◆ **What this task involves**: Look for the line with "The height and"; please transcribe it and every later line in the entries exactly, up to the end, leaving pictures out.

◆ **Data records**:

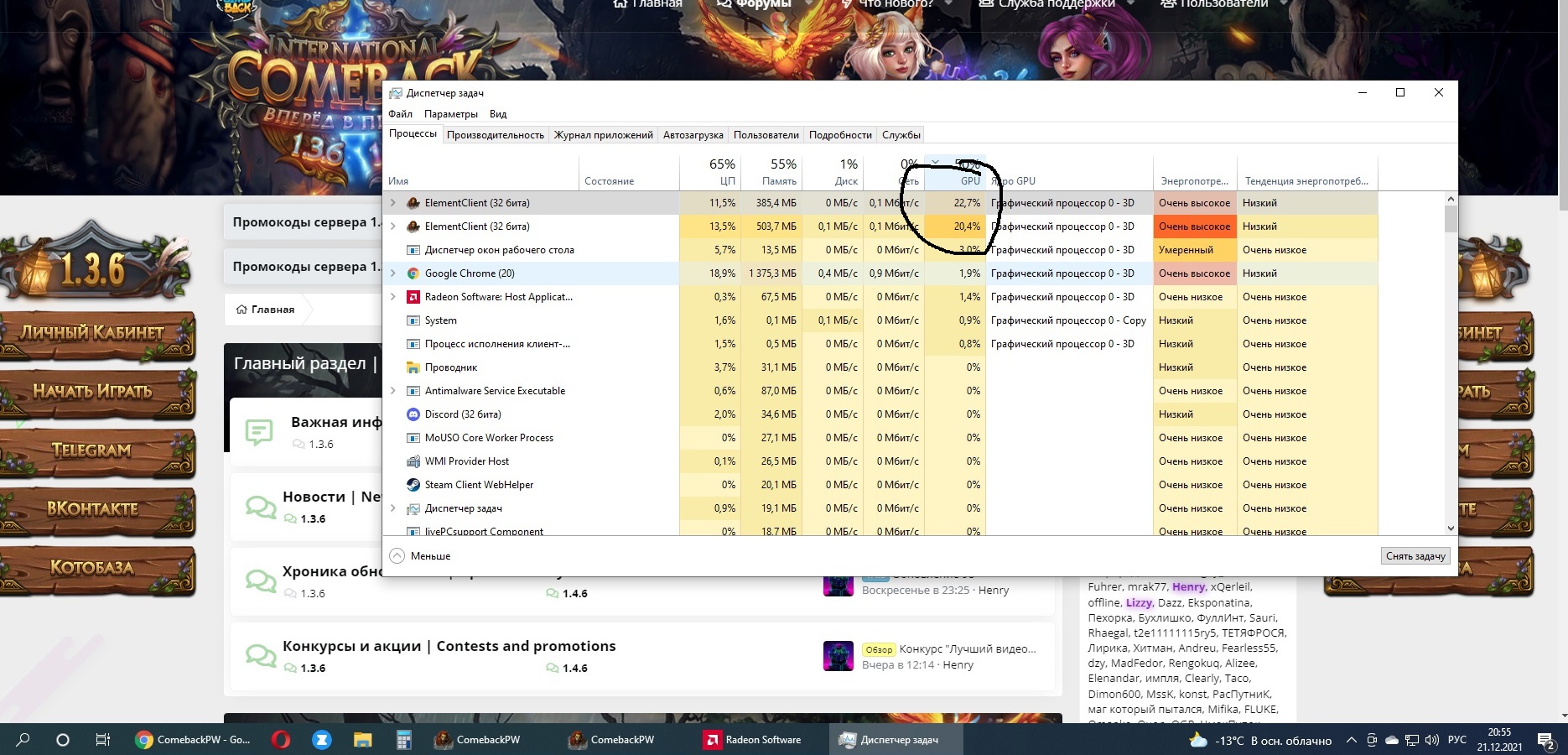The image size is (1568, 755).
Task: Expand Antimalware Service Executable entry
Action: [392, 391]
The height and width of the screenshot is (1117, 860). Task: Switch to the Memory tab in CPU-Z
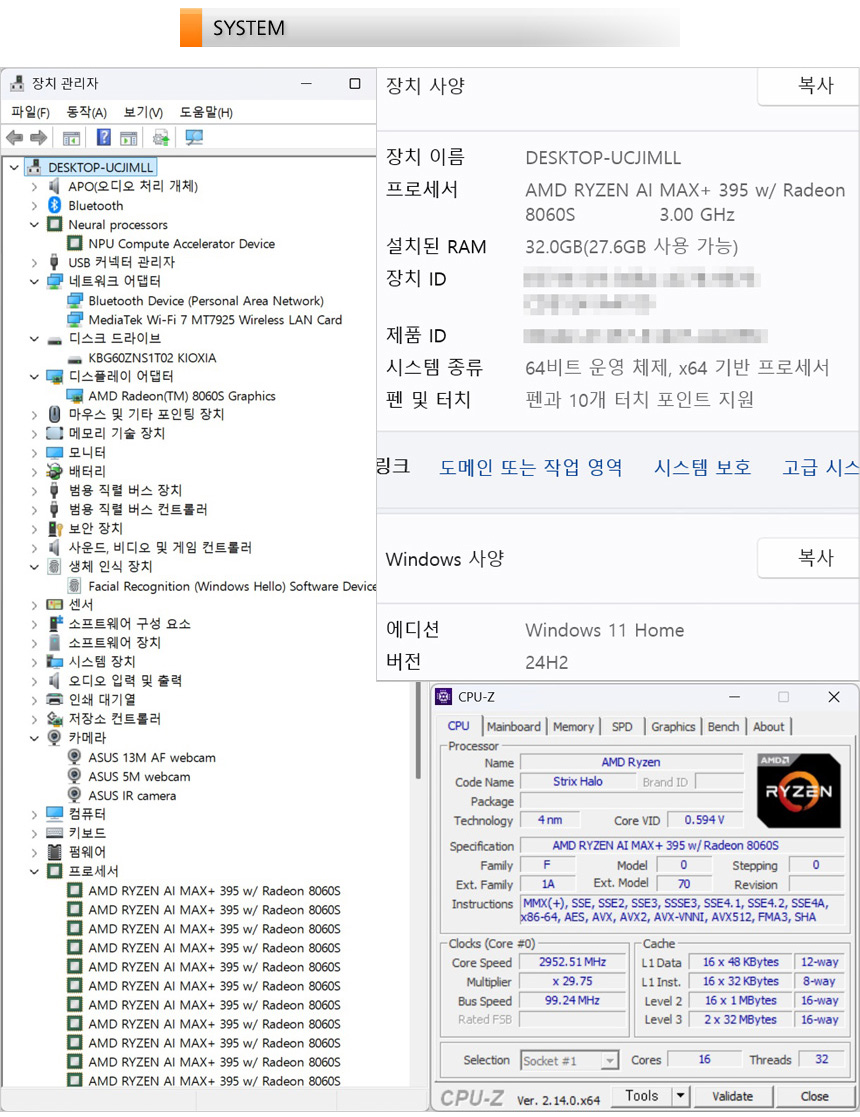[573, 727]
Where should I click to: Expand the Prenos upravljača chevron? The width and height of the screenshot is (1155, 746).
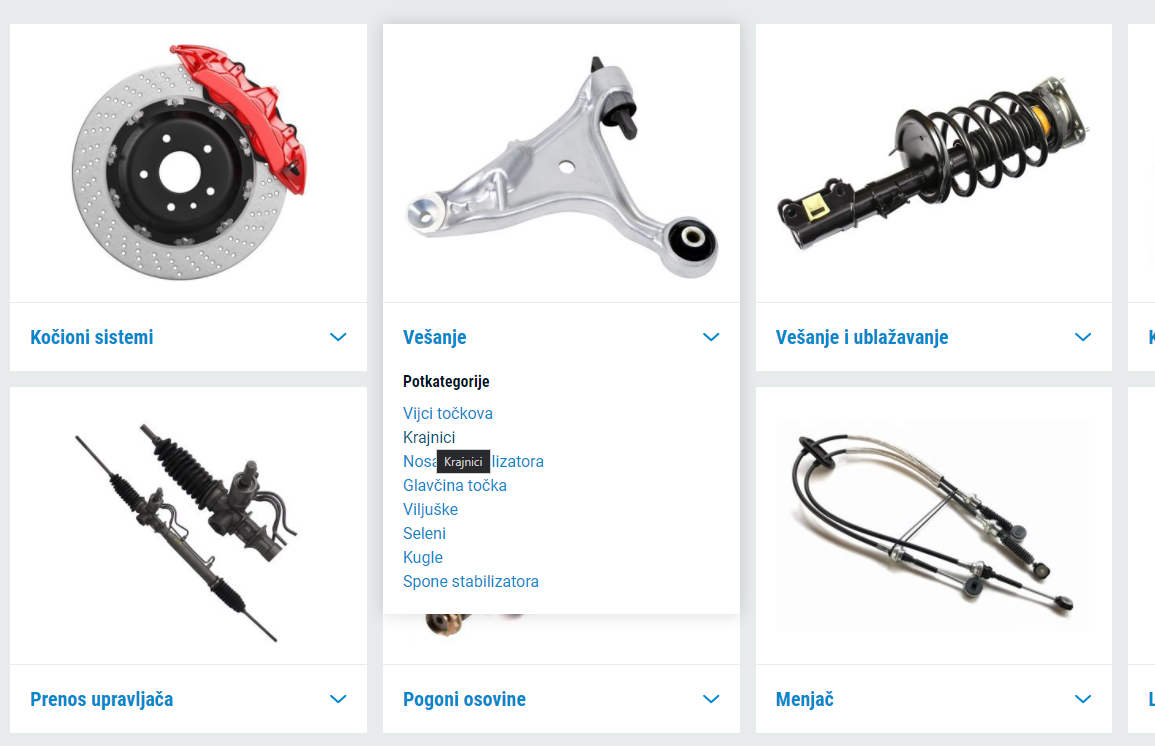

◆ **Written reply**:
The height and width of the screenshot is (1117, 860). Task: Switch to the Memory tab in CPU-Z
[573, 727]
Where should I click to: Expand the Prenos upravljača chevron? The width and height of the screenshot is (1155, 746).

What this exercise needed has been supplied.